Extract the lines beginning with the one that contains "Tap the voice input microphone in left chat" and continuing through the end of the records, reproducing them verbatim. Omit the pictures from your answer.

(Records excerpted from a collection)
-------------------------

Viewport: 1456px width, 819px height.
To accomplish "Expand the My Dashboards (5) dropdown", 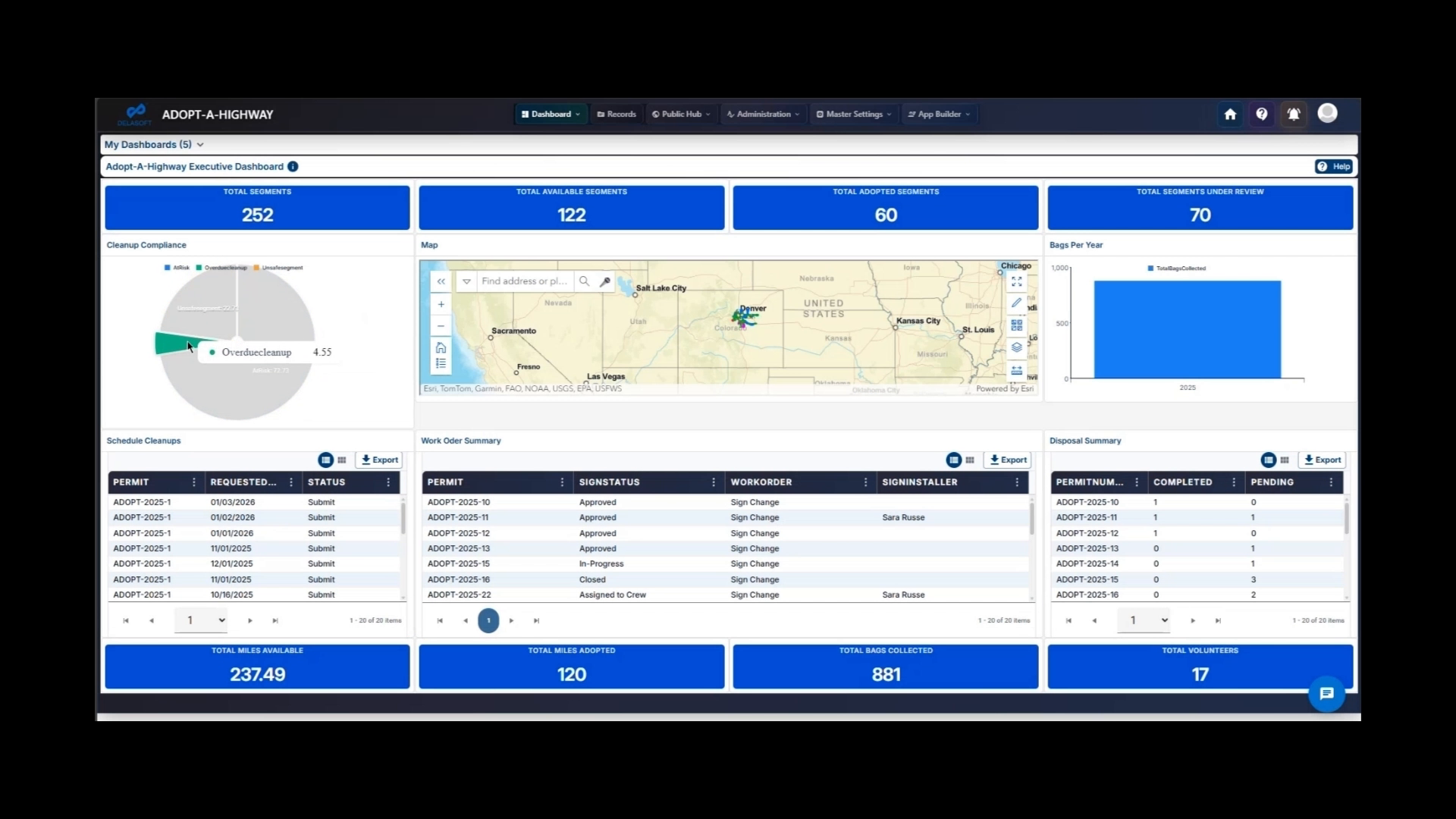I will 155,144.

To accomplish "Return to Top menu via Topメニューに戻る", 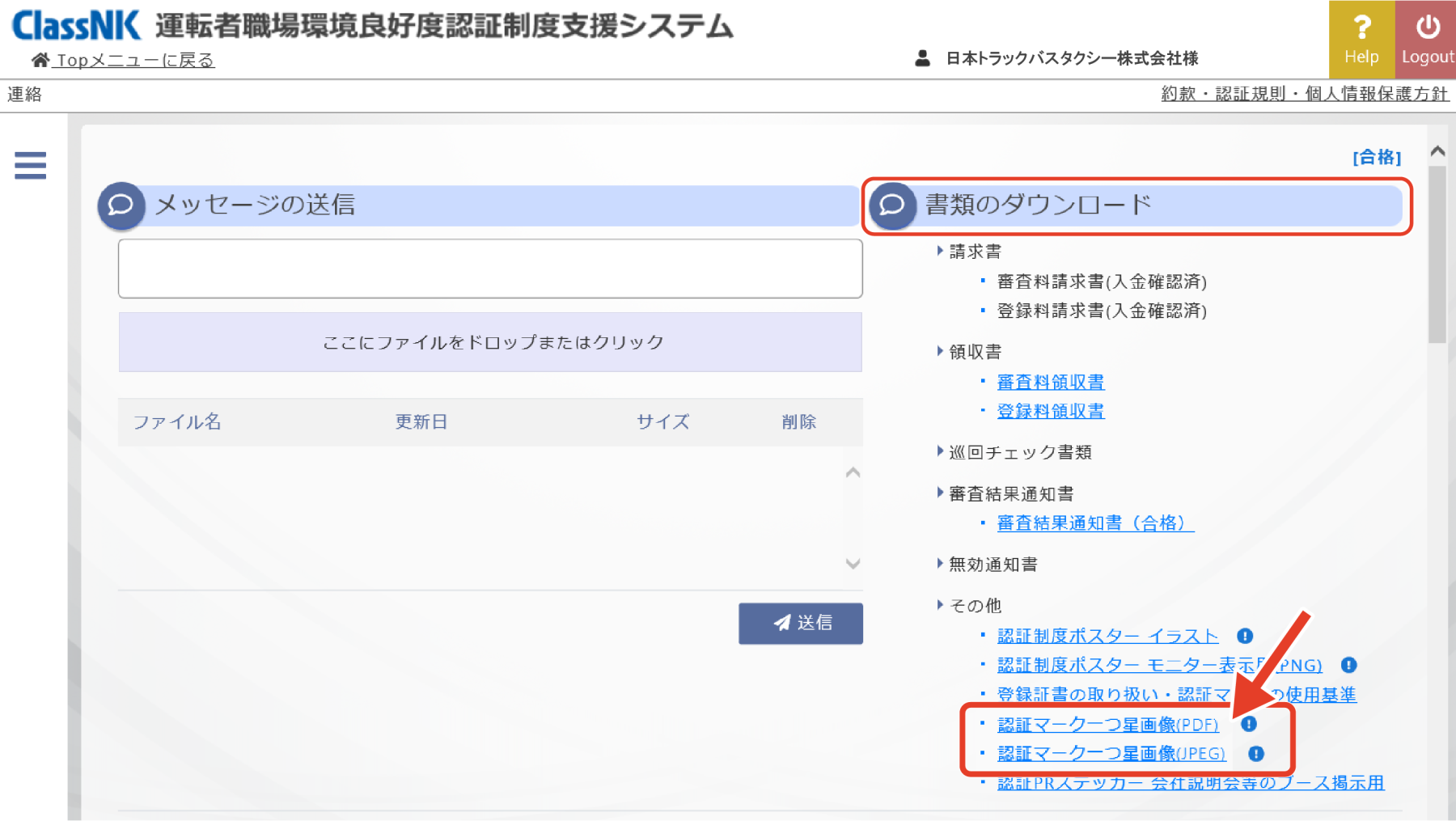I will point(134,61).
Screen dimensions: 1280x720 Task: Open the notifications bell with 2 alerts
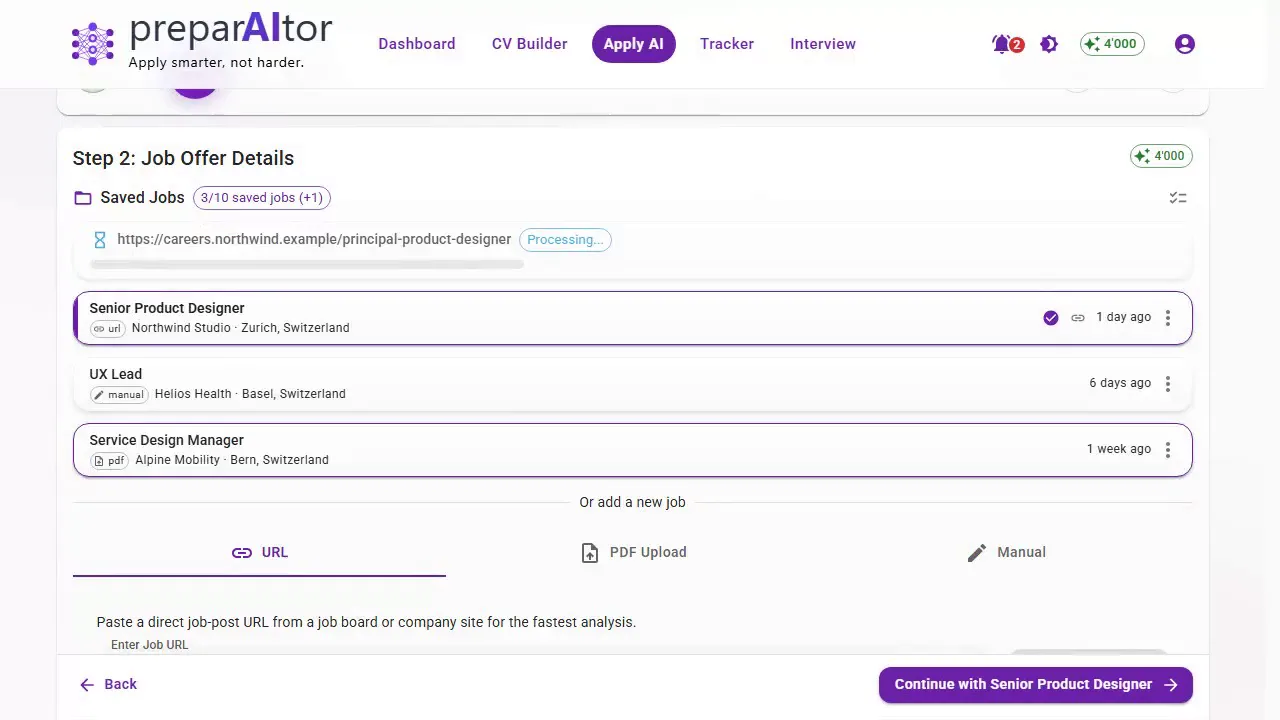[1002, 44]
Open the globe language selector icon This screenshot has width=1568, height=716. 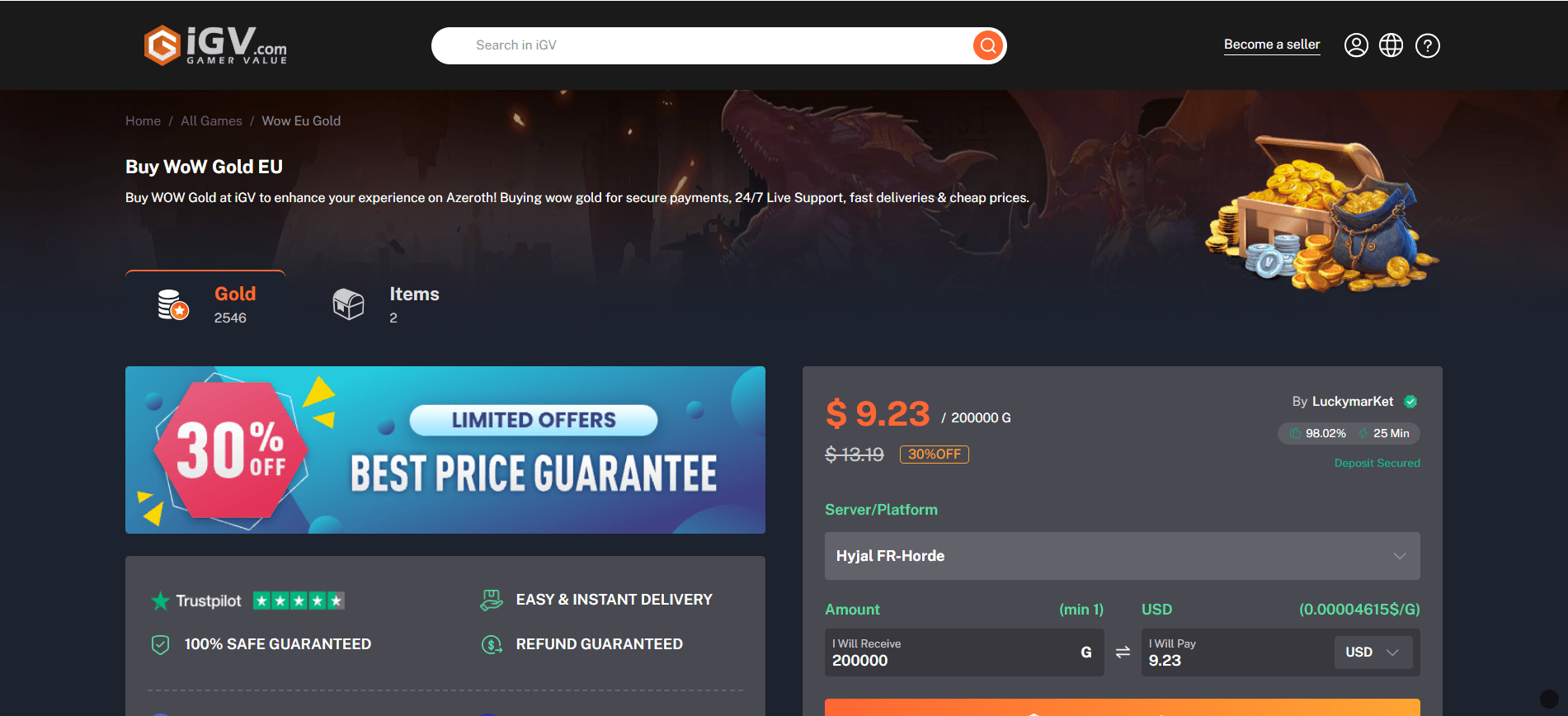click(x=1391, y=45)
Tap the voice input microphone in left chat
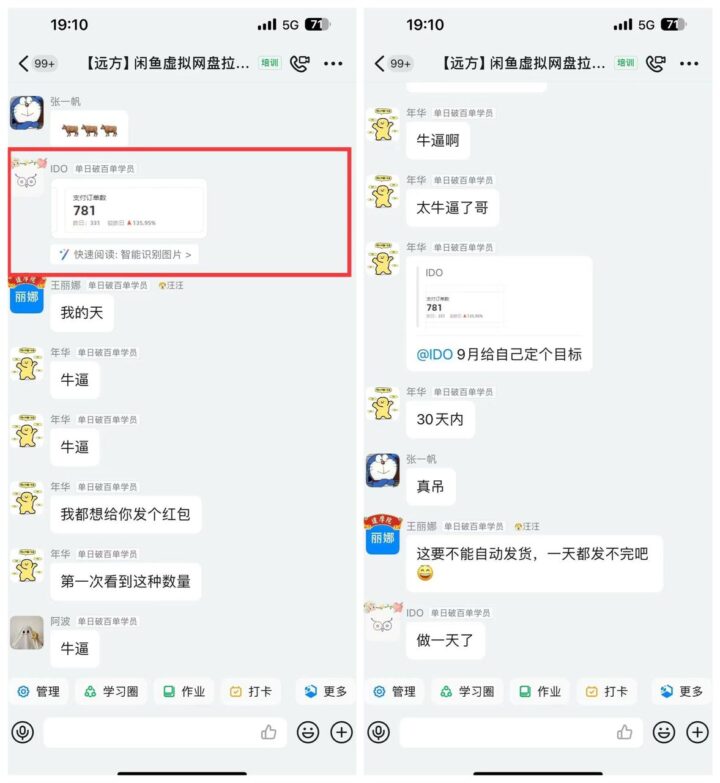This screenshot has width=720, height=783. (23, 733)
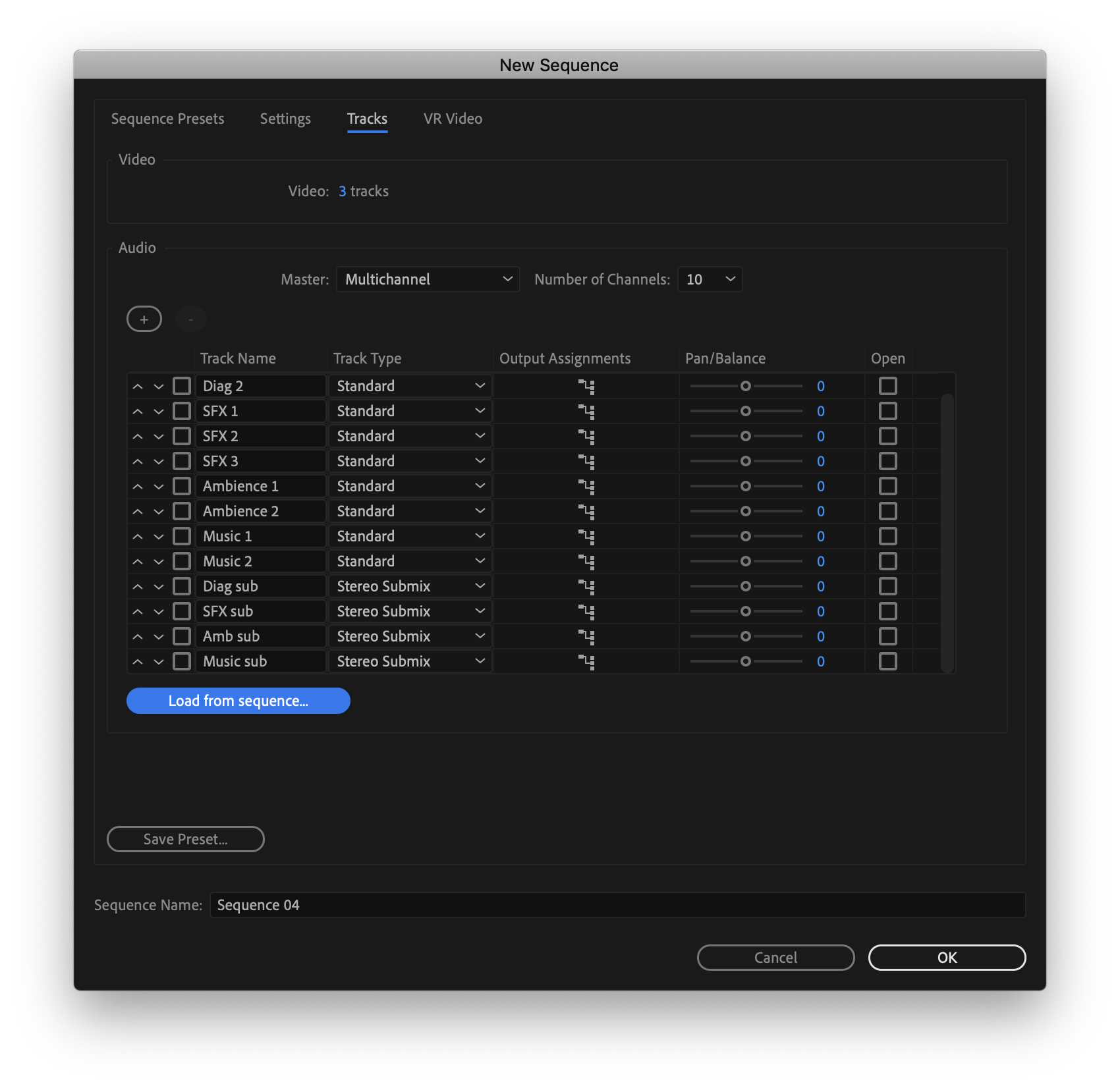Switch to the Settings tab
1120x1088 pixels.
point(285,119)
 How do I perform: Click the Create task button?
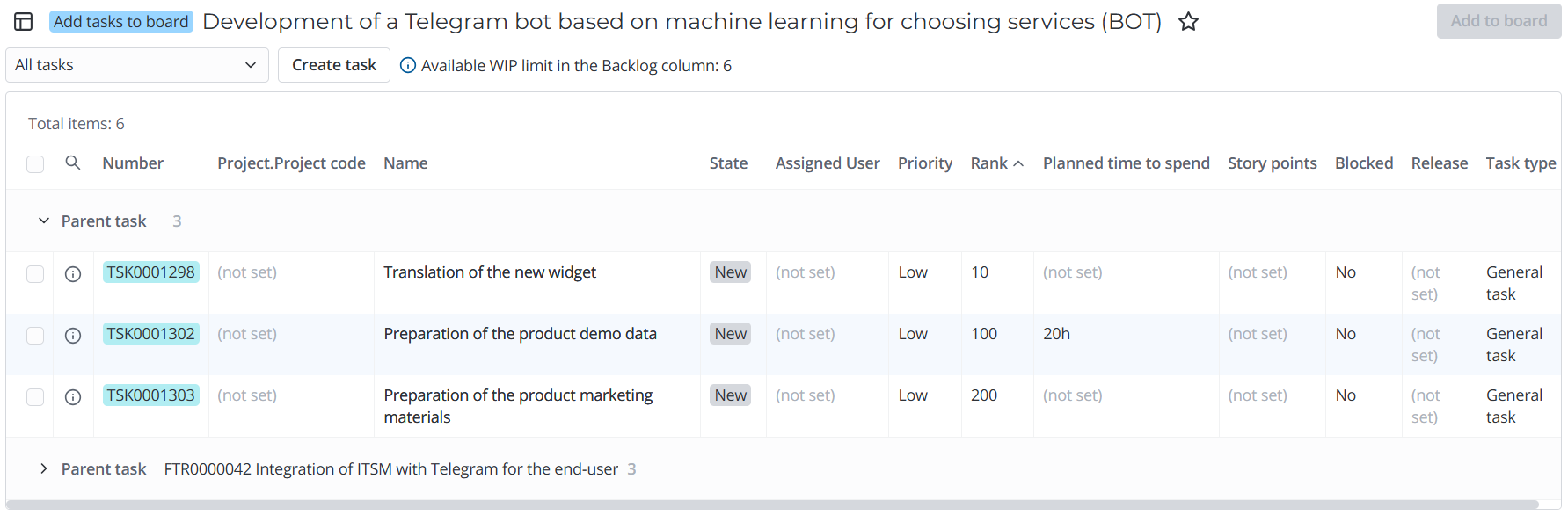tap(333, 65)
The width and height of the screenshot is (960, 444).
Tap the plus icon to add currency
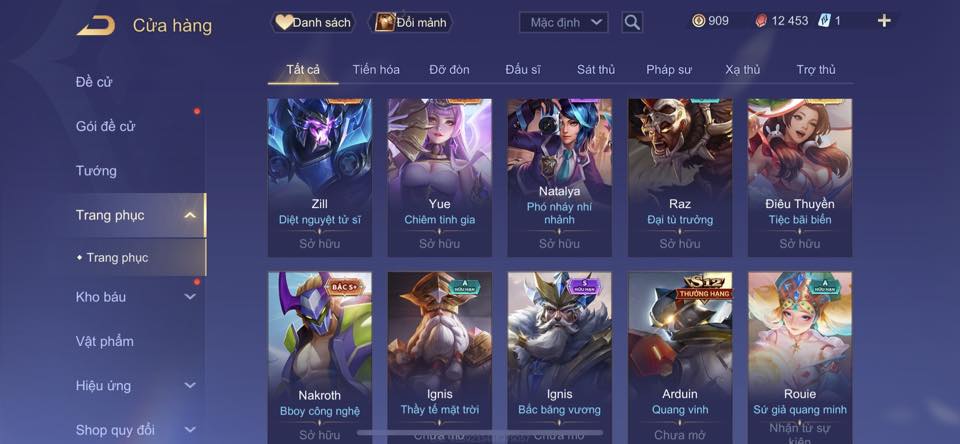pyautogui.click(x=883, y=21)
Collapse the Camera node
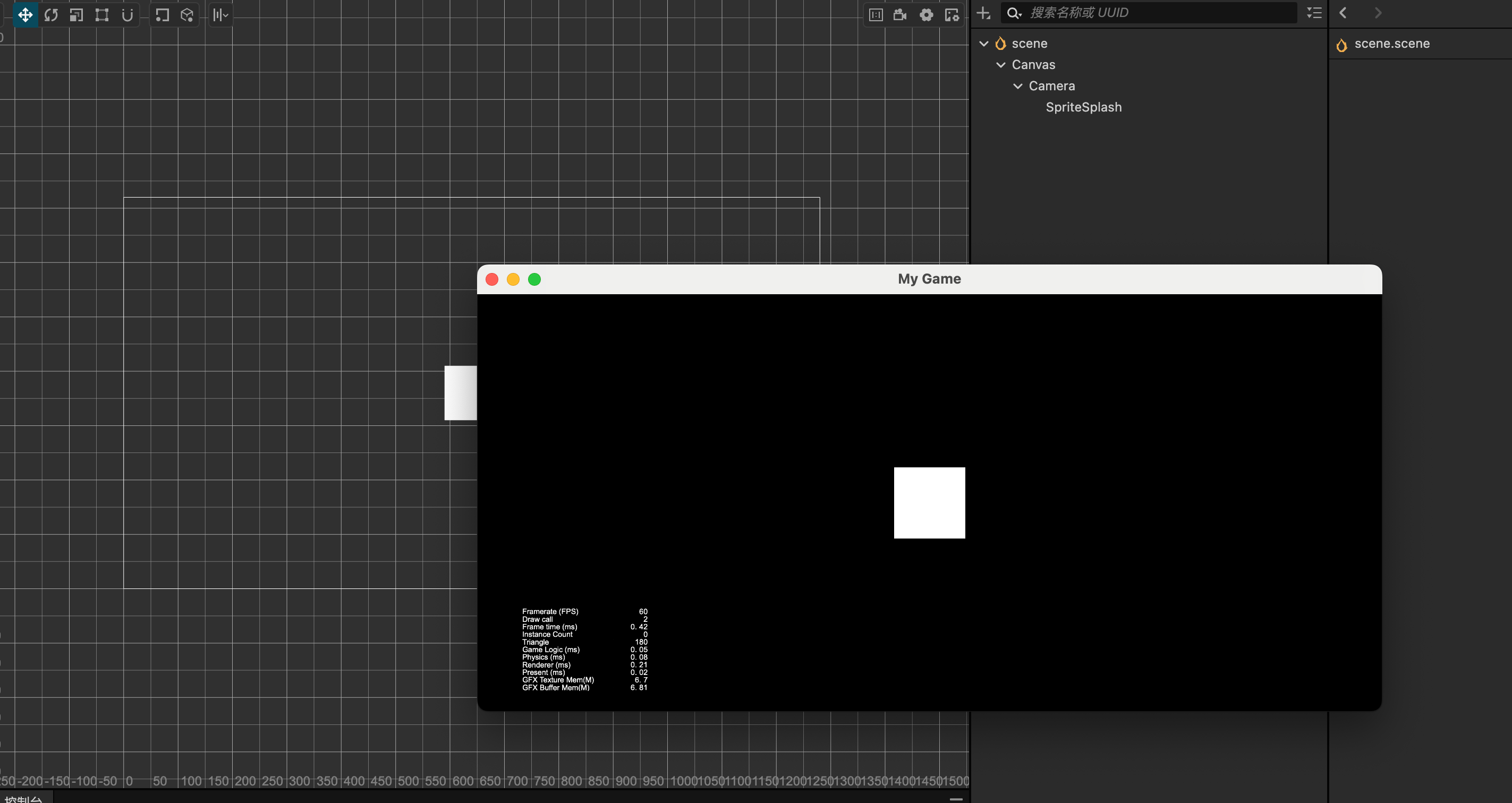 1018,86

-------------------------

| ANSWER TO THIS TASK |
Tap the voice input microphone in left chat
This screenshot has width=720, height=783. (23, 733)
Switch to the Settings tab
1120x1088 pixels.
point(285,119)
 How do I perform: Click the Create task button?
tap(333, 65)
The width and height of the screenshot is (960, 444).
Tap the plus icon to add currency
pyautogui.click(x=883, y=21)
Collapse the Camera node
 1018,86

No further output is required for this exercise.